→ WHAT NEEDS TO BE DONE
Reproduce every item below with each occurrence of "link" replaced by "button" and no other changes, omitting the pictures.

-.-.-

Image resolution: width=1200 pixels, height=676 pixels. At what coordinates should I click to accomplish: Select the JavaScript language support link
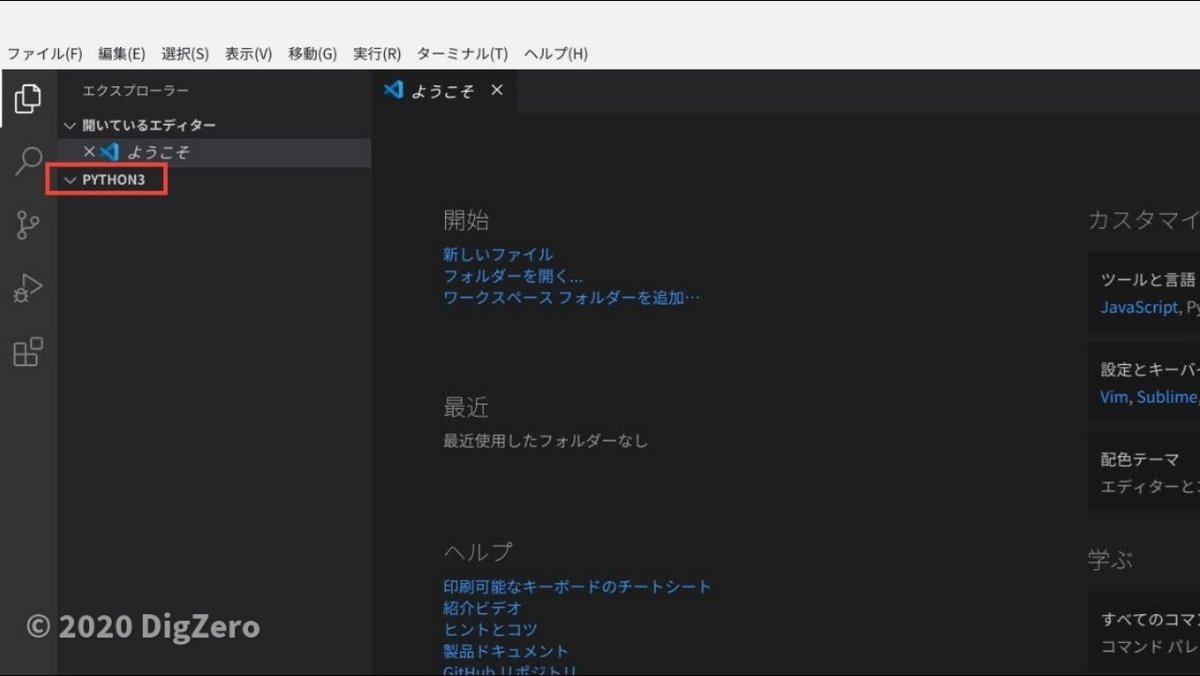click(x=1139, y=307)
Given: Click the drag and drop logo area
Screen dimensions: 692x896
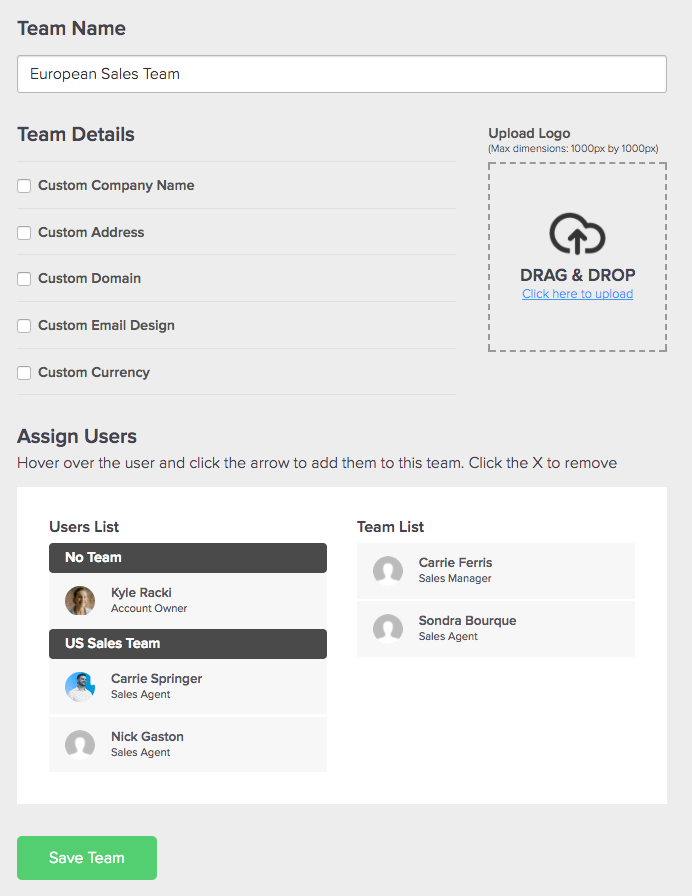Looking at the screenshot, I should 577,257.
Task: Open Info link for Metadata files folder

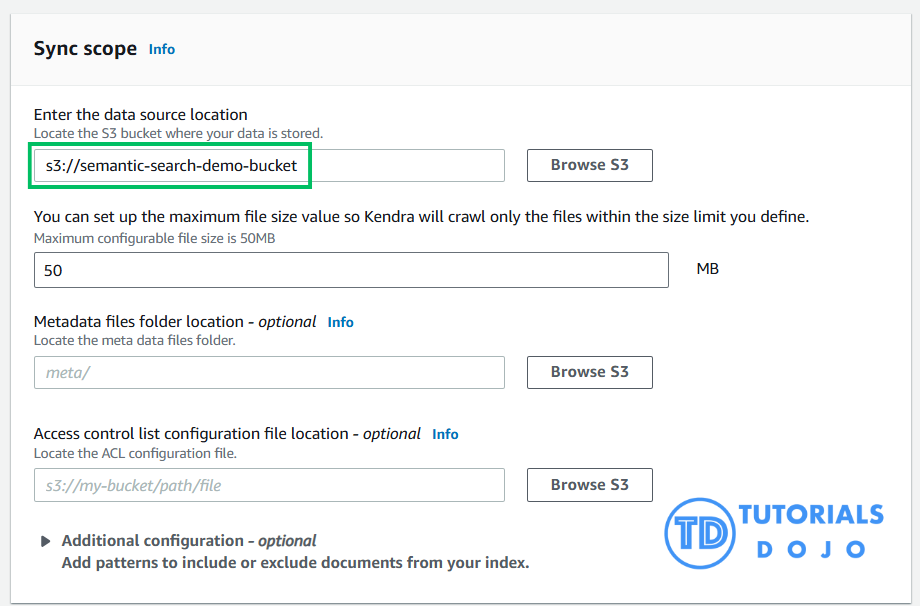Action: 341,322
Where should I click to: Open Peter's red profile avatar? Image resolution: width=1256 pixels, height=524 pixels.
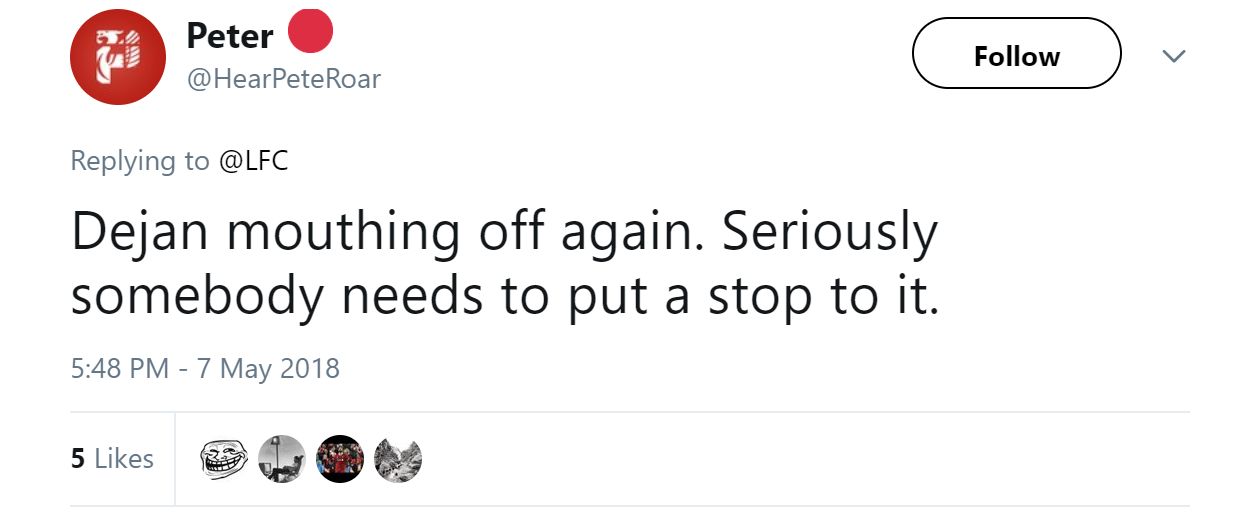(x=118, y=57)
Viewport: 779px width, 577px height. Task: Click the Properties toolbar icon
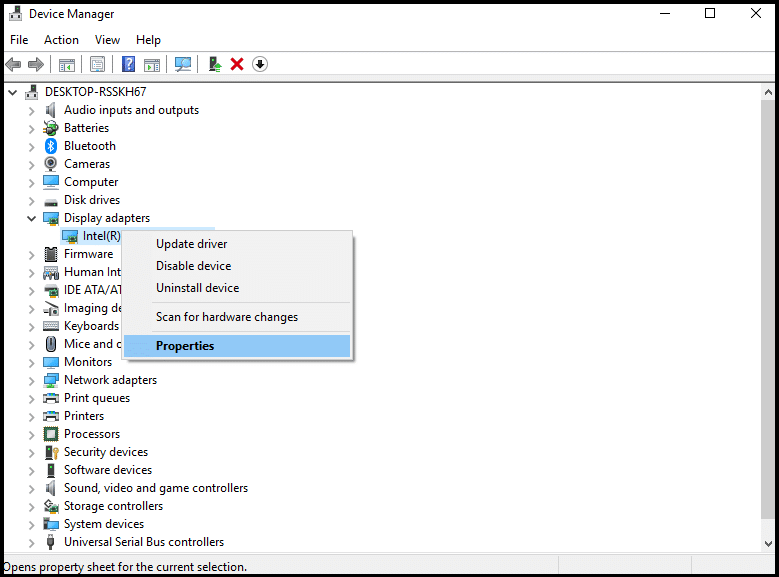coord(97,64)
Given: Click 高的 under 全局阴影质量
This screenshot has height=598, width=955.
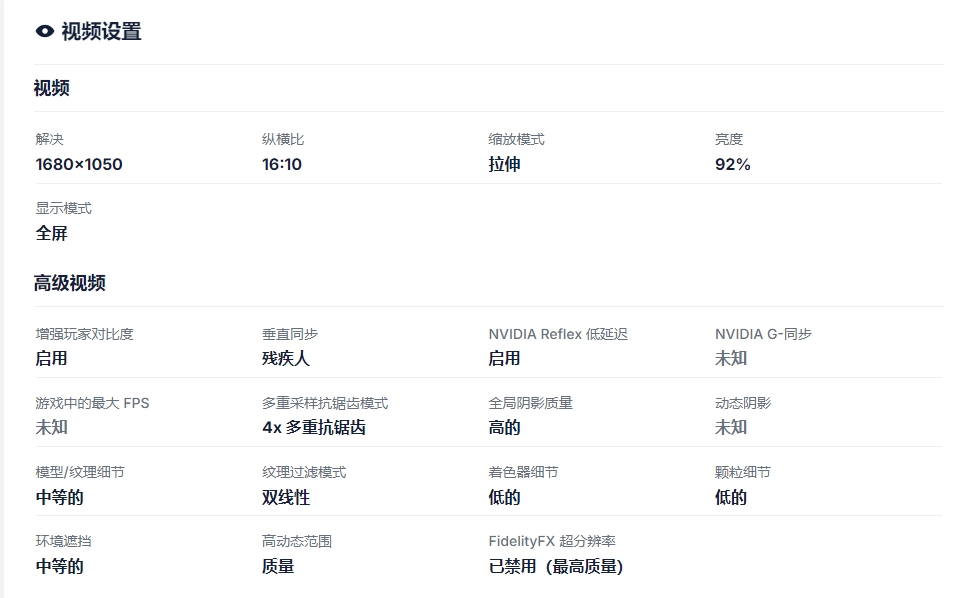Looking at the screenshot, I should click(504, 427).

-.-.-

→ THE RESULT
Image resolution: width=1200 pixels, height=676 pixels. At what coordinates should I click to accomplish: Select the JavaScript language support button
click(x=1139, y=307)
Given: Click the drag and drop logo area
Screen dimensions: 692x896
Looking at the screenshot, I should 577,257.
Task: Open Info button for Metadata files folder

Action: 341,322
Where should I click to: Open Peter's red profile avatar? Image resolution: width=1256 pixels, height=524 pixels.
(x=118, y=57)
Viewport: 779px width, 577px height. Task: Click the Properties toolbar icon
coord(97,64)
Given: Click 高的 under 全局阴影质量
This screenshot has height=598, width=955.
Looking at the screenshot, I should click(504, 427).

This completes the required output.